Pekerjaan yang Diminta
Sebutkan semua orang dalam bacaan tentang mafia tanah yang sertifikat tanahnya dialihkan kepada pihak lain lalu dijadikan agunan pinjaman di bank.

::: Bacaan yang Disediakan :::

KORAN MERAPI – Mbah Tupon (68), warga Kasihan Bantul Yogyakarta menjerit. Ia kaget bukan main, karena rumahnya mau dilelang BRI (Bank Rakyat Indonesia) Bantul. Pasalnya, kata petugas Bank, mbah Tupon punya utang macet 1,5 Milyar di BRI dengan agunan tanah dan rumah 1655 meter persegi. Padahal mbah Tupon merasa tak pernah mengagunkan rumah dan tanahnya untuk pinjam uang di BRI tadi.
Terus, kenapa terjadi? Ternyata, kasus yang menimpa mbah Tupon itu karena ulah mafia tanah.
Saat itu, cerita mbah Tupon, ia ingin membelah sertifikat tanahnya menjadi beberapa bagian. Untuk memudahkan ahli waris dalam mengurusnya nanti setelah mbah Tupon wafat.
Seseorang makelar tanah bernama T menyatakan ungin membantu proses pemecahan sertifikat tersebut di Badan Pertanahan Nasional (BPN). Mbah Tupon pun menyerahkan sertifikat asli tanah itu ke T agar diurus ke BPN.
Celakanya. Alih-alih T mengurus pemecahan sertifikat tadi, yang dilakukannya justru memindahtangankan sertifikat tanah milik Mbah Tupon ke orang lain bernama F. Oleh F sertifikat tanah itu diagunkan untuk mendapat kredit ke BRI sebesar Rp 1,5 Milyar. Tentu tanpa sepengetahuan mbah Tupon. Ternyata kreditnya macet. BRI pun akan melelang tanah tersebut untuk membayar utang tadi.
Belakangan T diketahui merupakan jaringan mafia tanah. Setelah kasus mbah Tupon terkuak ke publik, masih di Bantul juga, ada orang bernama Bryan Manov (35), yang mengaku tanahnya diatasnamakan pihak lain dan sudah diagunkan ke bank. Padahal Bryan tak tahu apa-apa. Pelakunya T. Sama seperti pelaku pemalsuan sertifikat tanah mbah Tupon.
Kasus mbah Tupon di Bantul ternyata hanya “secuil” dari problem gigantik mafia tanah di Indonesia. Korbannya tak hanya orang kecil seperti mbah Tupon. Tapi juga orang besar seperti keluarga Dr. Dino Patti Djalal, wakil Menlu Era SBY. Sertifikat Hurni Hasyim Djalal, ibunya Dr. Dino — mirip kasus mbah Tupon — juga diatasnamakan orang lain untuk pinjaman uang di Bank. Karena keluarga Dr. Dino dari kalangan elit, kasus tersebut segera terkuak. Pelakunya dijebloskan ke penjara.
Ini berbeda dengan kasus mbah Tupon, meski pelakunya sudah diketahui, proses penyelesaiannya niscaya panjang dan melelahkan. Bahkan bisa “hilang” di perjalanan karena permainan korupsi di lembaga penegak hukum.

::: Data yang Tersedia :::

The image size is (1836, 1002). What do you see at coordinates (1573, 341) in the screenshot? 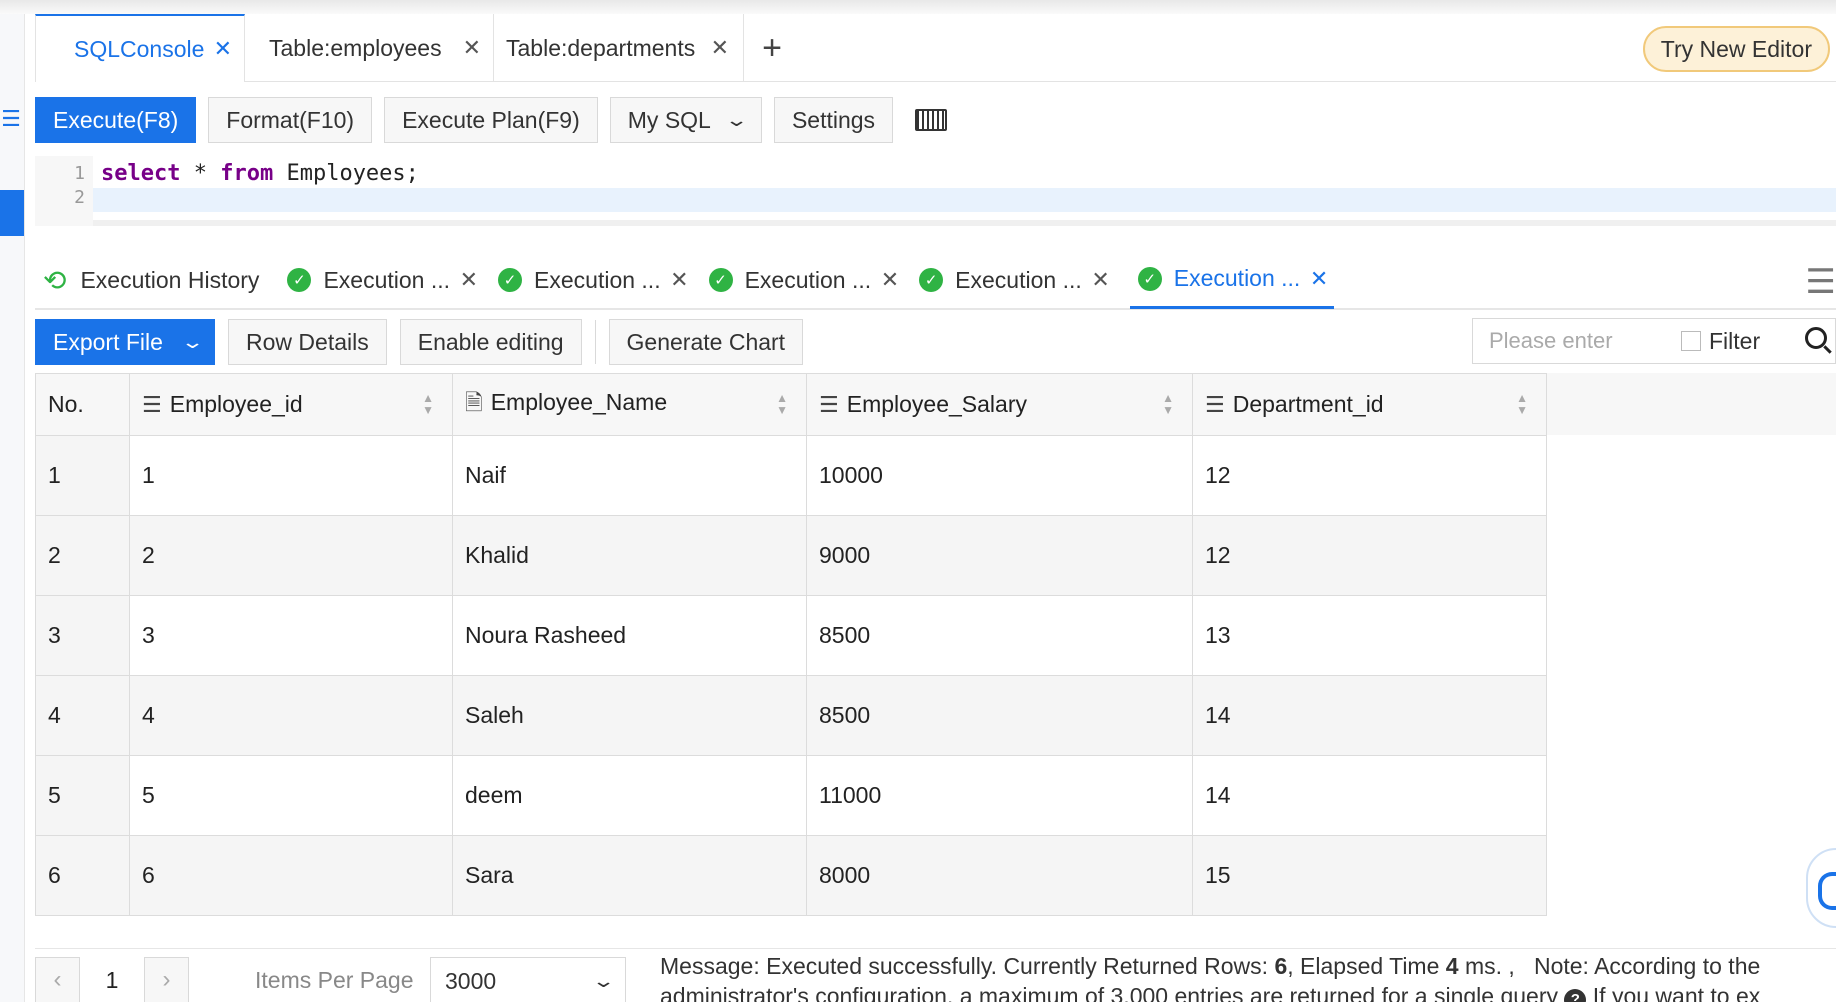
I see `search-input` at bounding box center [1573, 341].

:::
::: Data yang Tersedia :::

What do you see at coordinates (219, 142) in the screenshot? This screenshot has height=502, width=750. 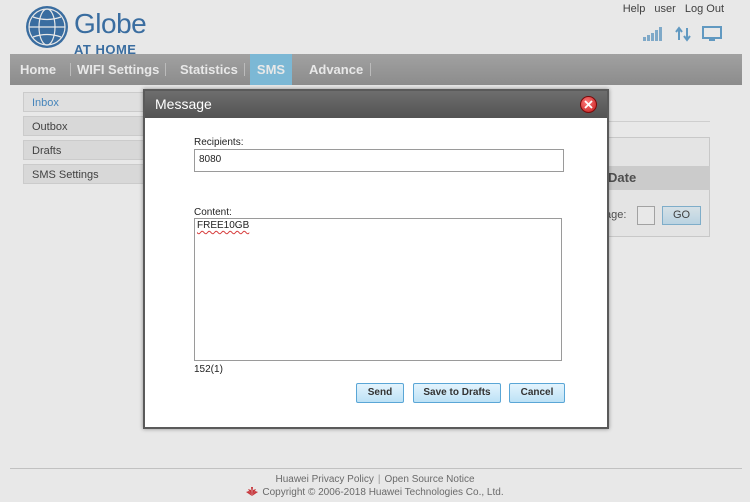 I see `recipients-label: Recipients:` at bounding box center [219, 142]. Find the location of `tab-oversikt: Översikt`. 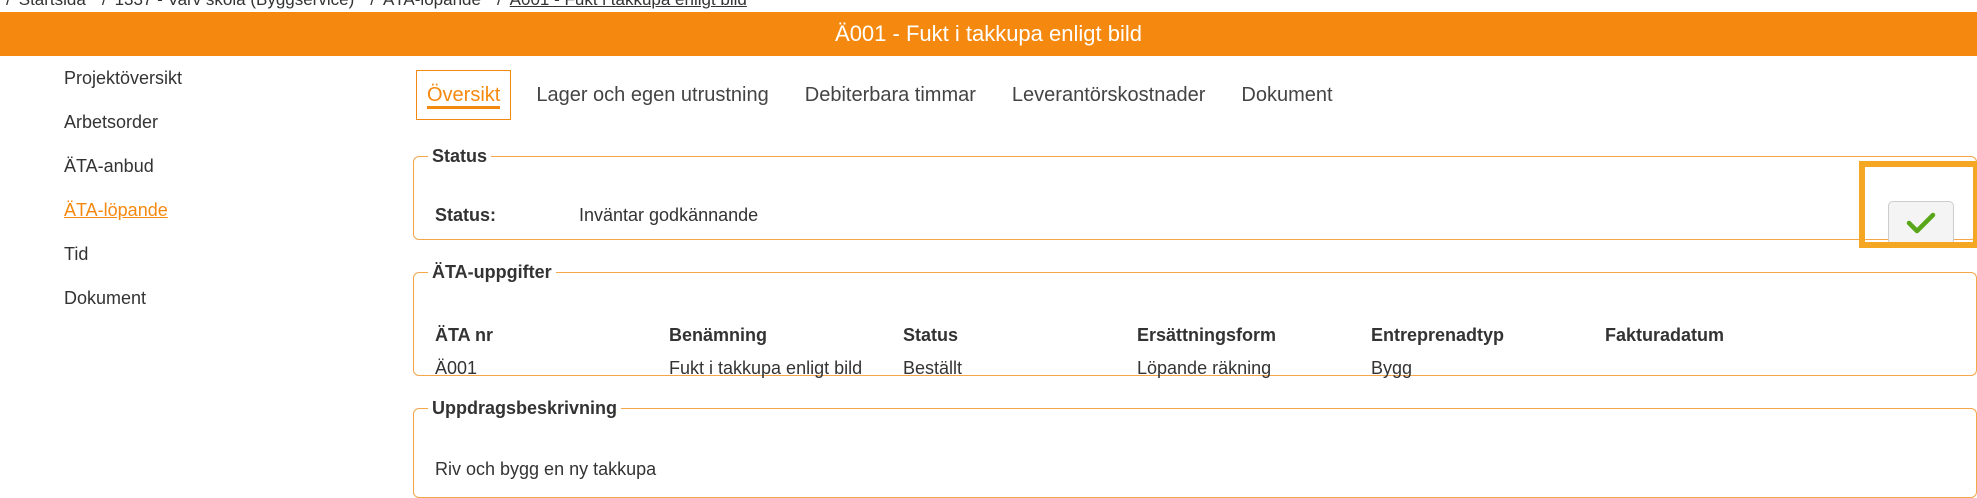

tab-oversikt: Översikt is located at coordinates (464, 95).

:::

Hasil Pengerjaan Tugas
- Mbah Tupon: sertifikat tanahnya dipindahtangankan oleh T kepada F, lalu diagunkan ke BRI untuk kredit Rp 1,5 miliar.
- Bryan Manov: tanahnya diatasnamakan pihak lain dan diagunkan ke bank.
- Hurni Hasyim Djalal, ibu Dr. Dino Patti Djalal: sertifikatnya diatasnamakan orang lain untuk pinjaman uang di bank.